Myanmar, 01/11/2017 : miasmes

Publié par Picpic70

    Le monastère s'éveille au lever du jour, me tirant de ma torpeur nocturne : des voix résonnent, le parquet craque sous les pas des fidèles et des moines, un coq célèbre d'un chant retentissant le retour de la lumière. Il fait franchement frisquet et ma couche de gras n'a pas réussi à me faire totalement oublier la dureté du sol et la finesse de la natte … Bref, ce n'est pas la meilleure nuit que j'aie passée quant à la qualité du sommeil, mais c'est certainement une des plus exceptionnelles quant au cadre. Il est 6h20, Christian et les filles dorment encore. Une dizaine de minutes plus tard, ils émergent tour à tour et Christian nous raconte alors sa nuit pour le moins mouvementée.

Légèrement farceurs sur les bords, les boyaux de Christian, qui s'étaient jusqu'ici tenus à carreau, ont décidé qu'un séjour dans un pays exotique sans turista n'était décidément pas une aventure véritable. Profitant du jour où les toilettes étaient pour le moins éloignées (200 mètres environ), ses intestins se sont brutalement réveillés en pleine nuit. Bravant la température polaire (il y a des choses qui n'attendent pas), Christian se lève en pleine nuit, attrape la lampe de poche et sort de notre chambrette, pressé par l'urgence de la situation. Arrivé à la porte du monastère, il se heurte à un problème de taille : impossible de sortir du temple, la porte est verrouillée ! Ce n'est qu'après de longues et fébriles recherches que mon pauvre mari parvient finalement à trouver le loquet à actionner pour déverrouiller la sortie et se précipiter à l'autre bout du terrain rejoindre les toilettes tant espérées ! Tout compte fait, je n'ai pas dû dormir si mal que cela car je ne me suis rendue compte de rien …

 

    Des villageois ont amené la pitance des moines pour la journée. En ville, les moines sortent pieds nus pour quêter leur nourriture du jour, mais ici, dans ce coin reculé de la campagne, ce sont les habitants des environs qui amènent spontanément et quotidiennement  les repas aux moines afin que ces derniers n'aient pas à parcourir de nombreux kilomètres pour trouver de quoi se sustenter et n'aient ainsi pas à s'embarrasser avec ces préoccupations bassement matérialistes. 
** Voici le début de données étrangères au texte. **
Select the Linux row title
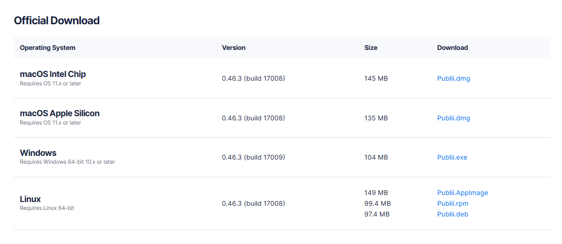Screen dimensions: 562x244 [x=30, y=199]
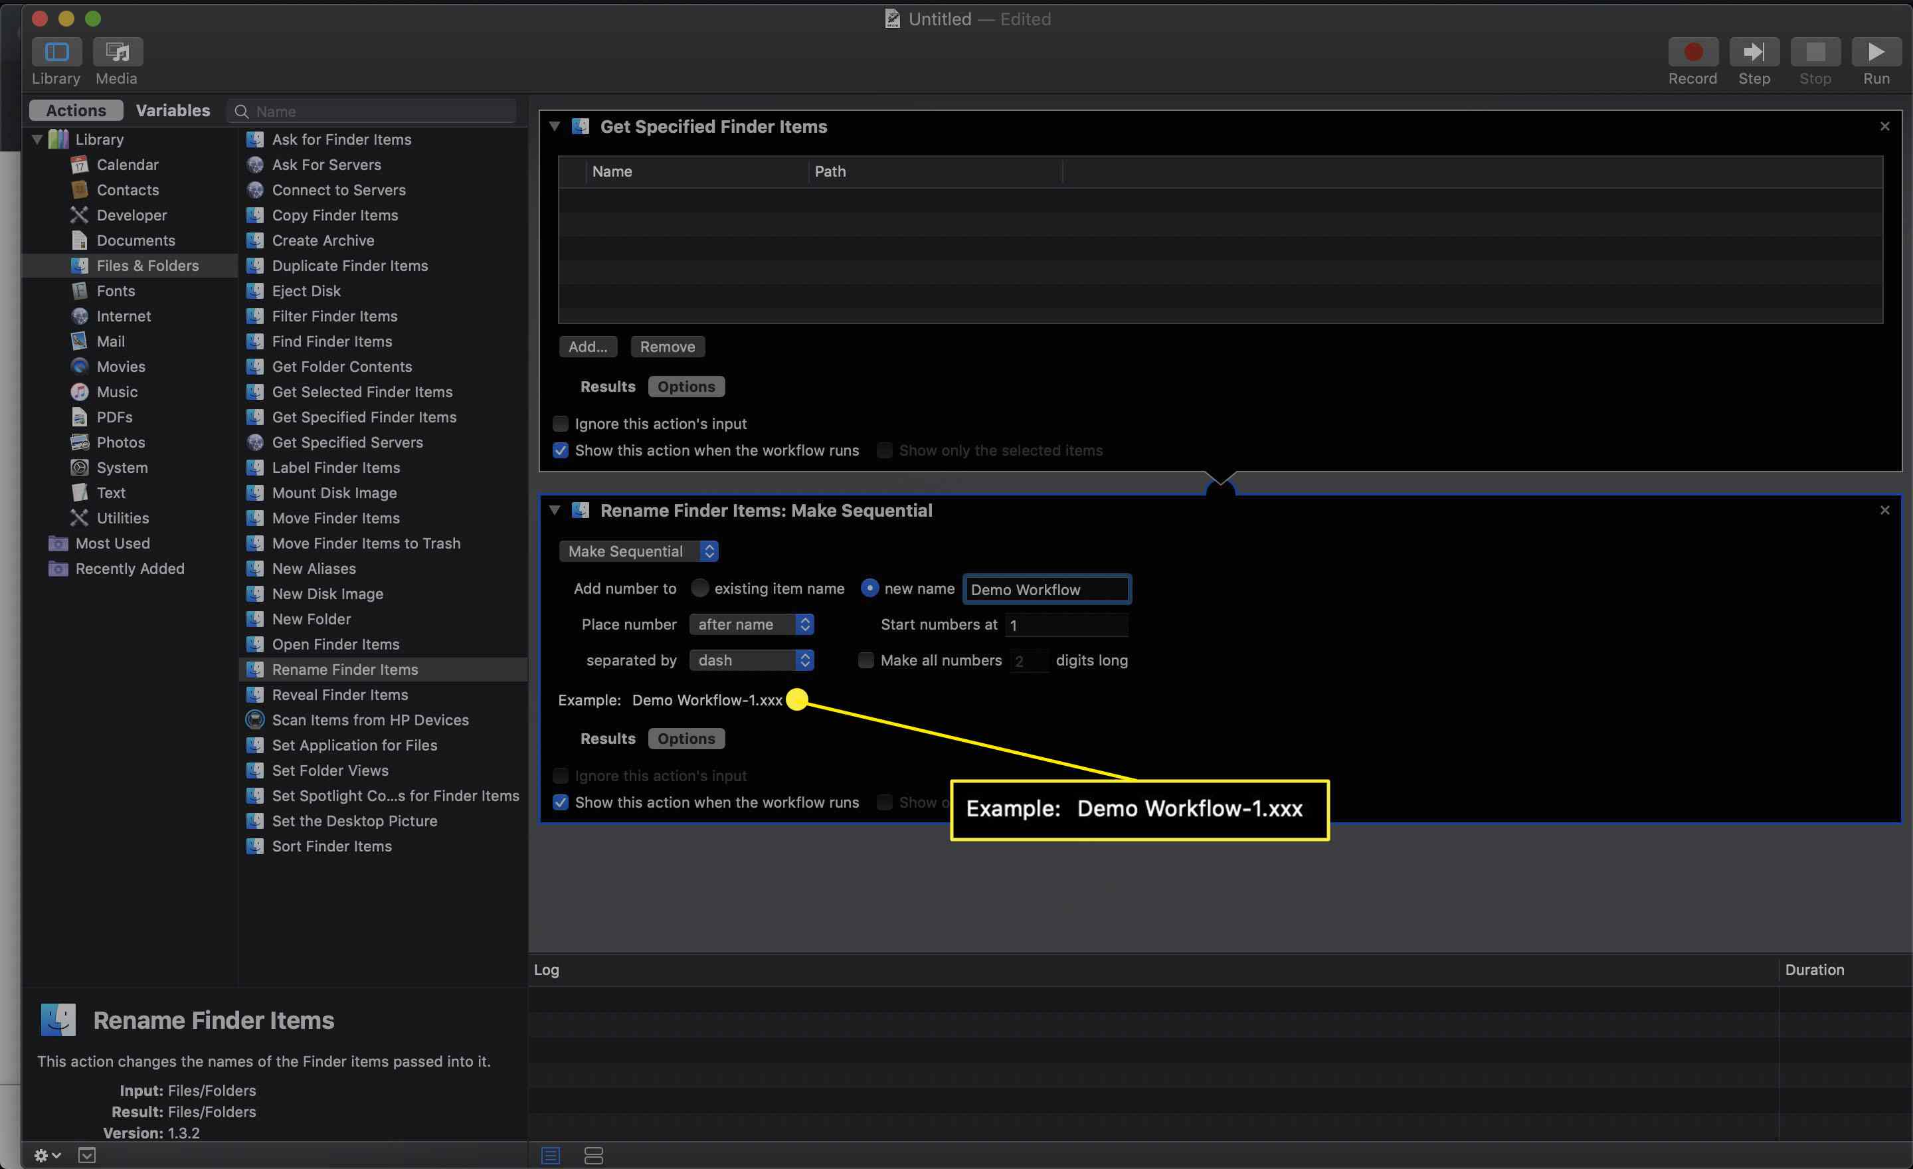Expand the Make Sequential dropdown
1913x1169 pixels.
tap(638, 550)
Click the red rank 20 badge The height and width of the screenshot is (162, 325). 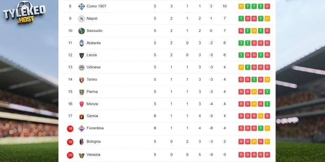point(70,155)
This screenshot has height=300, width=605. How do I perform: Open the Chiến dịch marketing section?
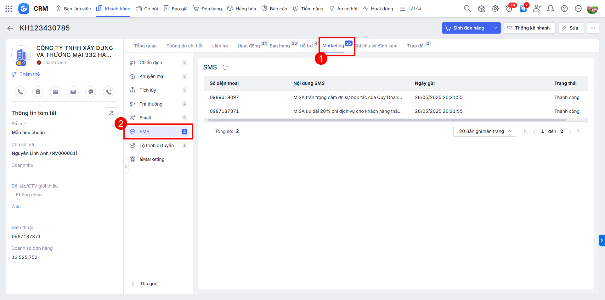(151, 63)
La vue qui m'attend au sortir du monastère est tout simplement somptueuse. Le temple est bâti sur un promontoire, de ce fait le regard porte très loin dans la vallée. Le fond fumeux de l'air adoucit les teintes du paysage et m'offre de fabuleux dégradés de couleurs. L'air est frais, l'ambiance est paisible, des hommes et des femmes s'affairent sereinement à entretenir et embellir leur lieu de culte. Un petit groupe de femmes de tous âges babillent en préparant de jolis bouquets de fleurs fraîches, d'autres déroulent des tapis dans le monastère, d'autres encore arrangent les autels destinés à recevoir les offrandes ; tout doit être parfait, une cérémonie de mariage doit avoir lieu aujourd'hui même dans ce lieu isolé et hors du commun.
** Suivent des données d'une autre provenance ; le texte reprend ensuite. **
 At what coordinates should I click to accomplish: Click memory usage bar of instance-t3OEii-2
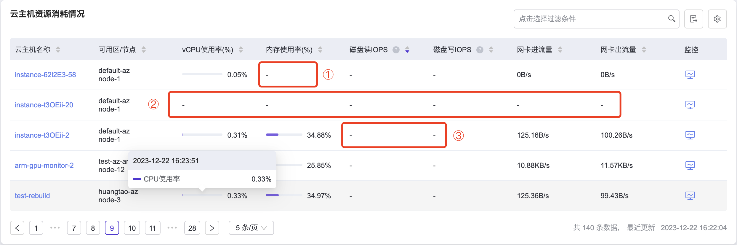[284, 135]
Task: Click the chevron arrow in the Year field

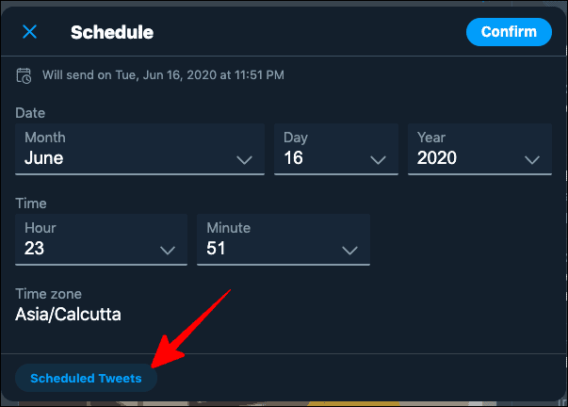Action: (532, 160)
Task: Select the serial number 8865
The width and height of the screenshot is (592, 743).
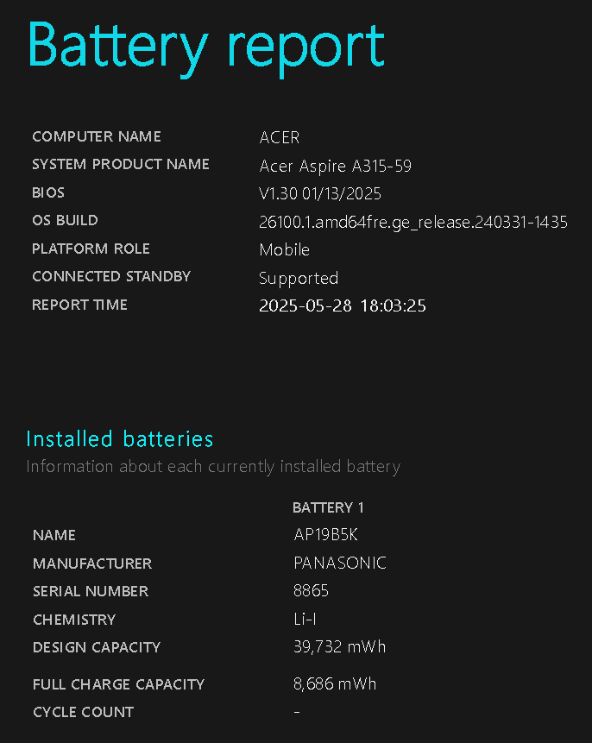Action: pyautogui.click(x=311, y=591)
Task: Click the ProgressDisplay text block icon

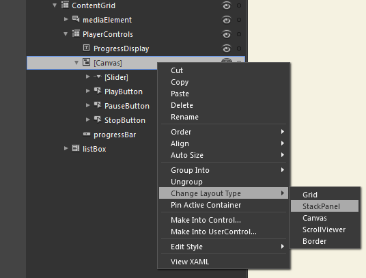Action: click(x=86, y=48)
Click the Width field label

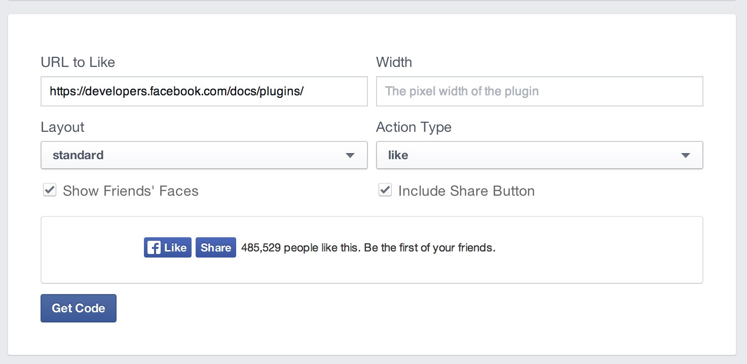[x=394, y=62]
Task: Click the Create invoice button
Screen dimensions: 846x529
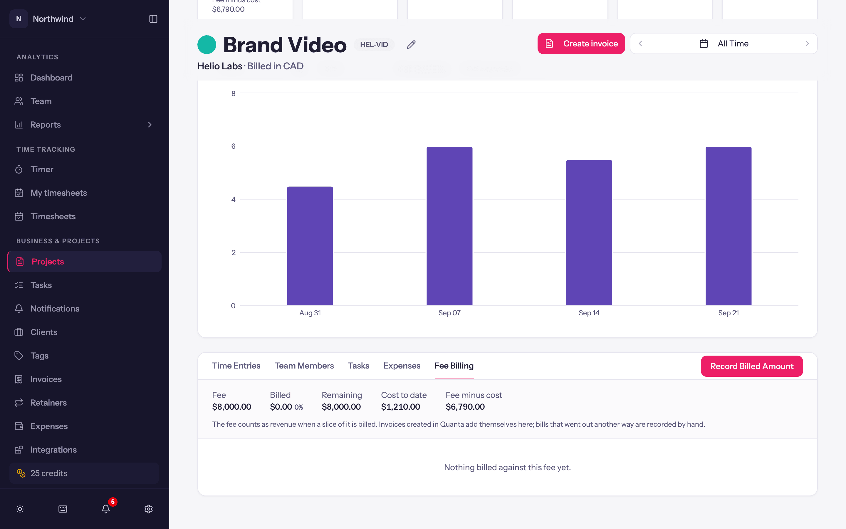Action: click(581, 43)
C'est le moment de partir, Win nous conduit auprès du moine en chef afin de le saluer. Nous en profitons pour faire une donation au monastère, selon un rituel bien précis. Je prends garde à ne pas trop m'approcher du moine car il lui est interdit de toucher une  femme et je ne souhaite pas le mettre dans une situation délicate. Le moine, Win, Christian et moi nous plaçons en cercle, et chacun d'entre nous attrape un côté de l'offrande. Le moine accepte d'un regard notre présent et nous souhaite dans sa langue une bonne fin de voyage. Il fait ensuite signe à Emilie de s'approcher et prend sa main dans la sienne. Ses yeux noirs la scrutent, la dévisagent, la transpercent, la protègent. Ce moment est d'une telle intensité qu'il semble durer une éternité, mais je pense qu'en fait seulement quelques secondes se sont écoulées dans  cet échange silencieux et émouvant. Il ne sourit pas, et pourtant il n'est que lumière. Je sens, je ressens l'infinie sagesse et la bonté de cet homme façonné par des années d'ascèse et de prières, son existence même me bouleverse.

Myanmar, 01/11/2017 : miasmes

    Nous plions bagage et nous nous mettons en route, accompagnés de deux locaux. Win a décrété qu'il avait trop mal aux articulations pour se joindre à nous, à la marche à pied il a préféré la moto. Pour ma part, je me réjouis de cette nouvelle randonnée au cœur de la campagne. Je suis par ailleurs agréablement surprise par notre condition physique ce matin, à peine quelques raideurs au démarrage viennent nous rappeler nos six heures et demi de marche d'hier. Je suis très fière de ma famille et de ce que nous sommes en train d'accomplir tous ensemble. La descente est rude et je suis très vigilante à ne pas déraper ou me tordre la cheville sur ce chemin argileux très glissant. Malgré mes chaussures de marche, mes pieds patinent fréquemment et je ne peux m'empêcher d'admirer l'agilité de nos deux guides qui, chaussés de simples tongs, ne glissent pas une seule fois ! Je rigole intérieurement en pensant que pour ma part, si j'avais été équipée de tongs dans cette descente infernale, je serais arrivée en bas avec les pieds partagés en long dans le sens de la longueur. 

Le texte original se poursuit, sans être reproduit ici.